僕のかあさんも物干し兼用のベランダを、肝心の洗濯物が干せなくなるほど、ぎっしり花を置いちゃうけれど、どうして女って、そんなにお花が好きなんだろう。僕は正直、そっちの方はどうでもよかった。でも、

 

『 ……土があるトコなら、土手、だよな 』

 

 まわりを慎重に見まわして、僕は冷静に提案した。二人が秘密を共有する、大切な場所になるのだから。そう、あの時、確かに、僕らは秘密を共有したのだ。

 なのに──

 

 走って、走って、息が切れた。

 もう、かっこ悪いなんて言ってられない。絶対、今、行かなきゃいけない、そんな気が強くしたのだ。なんだか、いやな危機感を感じた。胸騒ぎってヤツ。

 とにかく走った。がむしゃらに。

 やがて、アヤちゃんの家が見えてきて、僕は門の前に滑りこんだ。こじんまりした二階建ての家だ。

「……え?」

 僕はぽかんと立ちつくした。この気持ちを、どう言っていいのか、わからない。だって、もう、アヤちゃんの家は──

 

 頑丈そうな黒い鎖が、鉄柵にグルグル巻かれていた。

 路地に人がいないのを確認し、僕は鉄柵をよじ登った。庭に飛びおり、近づくと、テラス窓のカーテンが、全部きれいになくなっていた。だから、家の中が丸見えだ。フローリングの床には、何もない。テーブルも、ソファーも、かっこいい大画面テレビも。

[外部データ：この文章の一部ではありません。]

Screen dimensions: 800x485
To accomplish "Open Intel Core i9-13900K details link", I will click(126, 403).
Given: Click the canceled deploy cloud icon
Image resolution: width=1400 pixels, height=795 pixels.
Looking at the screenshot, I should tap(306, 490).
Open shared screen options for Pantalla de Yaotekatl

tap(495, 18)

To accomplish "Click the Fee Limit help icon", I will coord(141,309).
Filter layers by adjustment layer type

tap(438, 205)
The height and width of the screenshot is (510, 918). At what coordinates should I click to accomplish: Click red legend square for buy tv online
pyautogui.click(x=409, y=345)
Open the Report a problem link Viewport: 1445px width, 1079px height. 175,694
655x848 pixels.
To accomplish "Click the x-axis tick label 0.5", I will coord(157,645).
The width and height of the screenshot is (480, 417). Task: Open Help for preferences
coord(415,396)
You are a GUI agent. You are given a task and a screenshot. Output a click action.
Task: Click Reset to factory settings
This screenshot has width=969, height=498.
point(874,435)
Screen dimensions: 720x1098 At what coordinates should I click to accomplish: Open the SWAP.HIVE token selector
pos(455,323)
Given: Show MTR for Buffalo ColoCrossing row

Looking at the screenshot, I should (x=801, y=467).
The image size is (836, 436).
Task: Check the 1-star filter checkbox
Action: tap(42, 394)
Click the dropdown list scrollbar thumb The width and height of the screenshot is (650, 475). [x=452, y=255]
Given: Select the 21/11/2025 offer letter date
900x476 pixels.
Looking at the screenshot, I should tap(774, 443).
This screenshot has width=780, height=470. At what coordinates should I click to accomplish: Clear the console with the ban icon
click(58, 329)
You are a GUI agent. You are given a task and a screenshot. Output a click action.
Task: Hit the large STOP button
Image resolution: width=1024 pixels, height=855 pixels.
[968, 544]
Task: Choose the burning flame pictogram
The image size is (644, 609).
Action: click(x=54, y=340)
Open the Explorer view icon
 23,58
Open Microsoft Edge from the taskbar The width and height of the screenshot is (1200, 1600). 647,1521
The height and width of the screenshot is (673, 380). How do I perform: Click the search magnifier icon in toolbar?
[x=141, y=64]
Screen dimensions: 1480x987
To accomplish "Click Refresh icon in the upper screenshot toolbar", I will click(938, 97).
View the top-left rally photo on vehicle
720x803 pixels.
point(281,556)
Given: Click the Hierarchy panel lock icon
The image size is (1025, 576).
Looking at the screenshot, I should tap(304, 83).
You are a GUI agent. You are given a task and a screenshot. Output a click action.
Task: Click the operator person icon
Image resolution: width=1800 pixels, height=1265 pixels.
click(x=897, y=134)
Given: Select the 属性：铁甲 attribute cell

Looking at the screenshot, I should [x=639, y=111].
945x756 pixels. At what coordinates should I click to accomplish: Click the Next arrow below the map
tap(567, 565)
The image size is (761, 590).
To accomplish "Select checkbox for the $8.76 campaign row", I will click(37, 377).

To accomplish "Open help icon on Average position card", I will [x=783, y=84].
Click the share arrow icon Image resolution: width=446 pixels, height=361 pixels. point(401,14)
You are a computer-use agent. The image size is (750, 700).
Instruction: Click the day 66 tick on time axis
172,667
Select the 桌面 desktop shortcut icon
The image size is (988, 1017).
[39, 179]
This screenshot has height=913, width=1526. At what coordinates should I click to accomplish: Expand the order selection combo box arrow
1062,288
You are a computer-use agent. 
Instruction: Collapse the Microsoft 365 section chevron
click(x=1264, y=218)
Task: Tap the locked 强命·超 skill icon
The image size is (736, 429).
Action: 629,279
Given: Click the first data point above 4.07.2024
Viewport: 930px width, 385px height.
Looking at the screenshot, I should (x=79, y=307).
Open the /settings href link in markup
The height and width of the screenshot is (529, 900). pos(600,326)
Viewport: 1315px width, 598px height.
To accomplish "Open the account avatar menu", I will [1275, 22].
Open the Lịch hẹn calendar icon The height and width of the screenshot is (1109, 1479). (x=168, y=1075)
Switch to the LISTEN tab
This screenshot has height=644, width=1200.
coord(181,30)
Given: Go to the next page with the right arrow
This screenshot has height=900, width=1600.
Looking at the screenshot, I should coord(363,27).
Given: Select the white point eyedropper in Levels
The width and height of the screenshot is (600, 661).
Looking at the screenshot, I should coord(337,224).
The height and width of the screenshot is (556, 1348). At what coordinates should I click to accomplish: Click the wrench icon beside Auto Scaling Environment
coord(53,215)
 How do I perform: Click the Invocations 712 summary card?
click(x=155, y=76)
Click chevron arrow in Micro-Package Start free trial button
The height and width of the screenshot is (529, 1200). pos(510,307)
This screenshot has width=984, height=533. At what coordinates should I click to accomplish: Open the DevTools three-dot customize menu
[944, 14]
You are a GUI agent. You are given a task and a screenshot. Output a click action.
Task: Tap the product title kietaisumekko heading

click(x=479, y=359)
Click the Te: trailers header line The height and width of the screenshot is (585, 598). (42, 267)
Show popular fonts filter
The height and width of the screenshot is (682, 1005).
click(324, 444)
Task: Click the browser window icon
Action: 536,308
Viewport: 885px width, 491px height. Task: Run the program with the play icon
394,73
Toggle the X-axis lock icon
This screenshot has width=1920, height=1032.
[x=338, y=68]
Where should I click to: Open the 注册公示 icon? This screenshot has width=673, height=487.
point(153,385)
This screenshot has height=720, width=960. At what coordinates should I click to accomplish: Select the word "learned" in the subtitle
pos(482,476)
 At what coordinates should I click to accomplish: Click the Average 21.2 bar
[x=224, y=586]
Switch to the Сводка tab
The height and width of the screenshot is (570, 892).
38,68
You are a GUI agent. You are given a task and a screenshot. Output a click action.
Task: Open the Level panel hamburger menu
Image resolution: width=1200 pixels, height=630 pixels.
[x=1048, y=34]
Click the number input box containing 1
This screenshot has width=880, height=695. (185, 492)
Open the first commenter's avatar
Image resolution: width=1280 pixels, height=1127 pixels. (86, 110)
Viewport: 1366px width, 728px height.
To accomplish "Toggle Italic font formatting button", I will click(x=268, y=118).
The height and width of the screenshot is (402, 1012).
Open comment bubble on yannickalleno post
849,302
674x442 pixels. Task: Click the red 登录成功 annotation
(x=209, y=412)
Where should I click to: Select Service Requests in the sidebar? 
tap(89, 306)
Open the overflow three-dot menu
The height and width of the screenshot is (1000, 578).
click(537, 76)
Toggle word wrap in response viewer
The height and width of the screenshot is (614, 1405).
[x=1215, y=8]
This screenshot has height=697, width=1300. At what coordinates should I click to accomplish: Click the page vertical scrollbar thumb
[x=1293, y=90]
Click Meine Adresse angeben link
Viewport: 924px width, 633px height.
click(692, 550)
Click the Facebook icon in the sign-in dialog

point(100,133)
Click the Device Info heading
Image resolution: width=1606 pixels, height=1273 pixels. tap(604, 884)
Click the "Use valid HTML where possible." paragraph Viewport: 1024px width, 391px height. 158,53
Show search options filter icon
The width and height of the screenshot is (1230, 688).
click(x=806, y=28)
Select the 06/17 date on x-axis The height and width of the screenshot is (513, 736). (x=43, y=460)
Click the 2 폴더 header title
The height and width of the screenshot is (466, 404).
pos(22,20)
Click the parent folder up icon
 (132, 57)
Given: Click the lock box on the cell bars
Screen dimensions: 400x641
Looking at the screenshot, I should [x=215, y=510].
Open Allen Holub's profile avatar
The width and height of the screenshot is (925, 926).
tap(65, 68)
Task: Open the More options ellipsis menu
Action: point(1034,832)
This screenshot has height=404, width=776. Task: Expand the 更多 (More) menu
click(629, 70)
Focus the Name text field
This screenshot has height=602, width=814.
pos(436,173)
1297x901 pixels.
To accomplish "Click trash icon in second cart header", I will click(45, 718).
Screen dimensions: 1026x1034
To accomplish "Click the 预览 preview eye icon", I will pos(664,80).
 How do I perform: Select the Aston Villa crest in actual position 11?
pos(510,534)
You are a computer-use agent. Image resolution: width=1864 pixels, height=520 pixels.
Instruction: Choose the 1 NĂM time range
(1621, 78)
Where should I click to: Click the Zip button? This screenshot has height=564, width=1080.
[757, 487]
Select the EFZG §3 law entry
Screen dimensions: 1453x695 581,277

 そこは白い壁が三方を囲う、ガランと四角い箱だった。透明ガラスのサッシの窓は、ぴったり鍵が閉まっている。

 家には、誰もいなかった。

 庭の隅に置いてある赤い屋根の犬小屋も、中はやっぱり空っぽだった。僕の顔を見るたびに、牙をむき出しにして挑んできた小生意気なジローのヤツも、一緒に消えてなくなっている。

「……約束、したのに」

 頭の中が真っ白で、もう何も考えられなかった。

 ぼうっとしながら鉄柵を乗り越え、道をとぼとぼ歩き出す。でも、どんなにぼうっと歩いていても、迷子になることはない。僕はこの町には、とても詳しい。おかげさまで。

 重たい足を引きずって、僕は、はあ……と息をついた。もしかすると、これが、僕の人生初めての、記念すべき溜息だったかもしれない。

 そして、「途方にくれる」という意味を、この時、初めて理解した。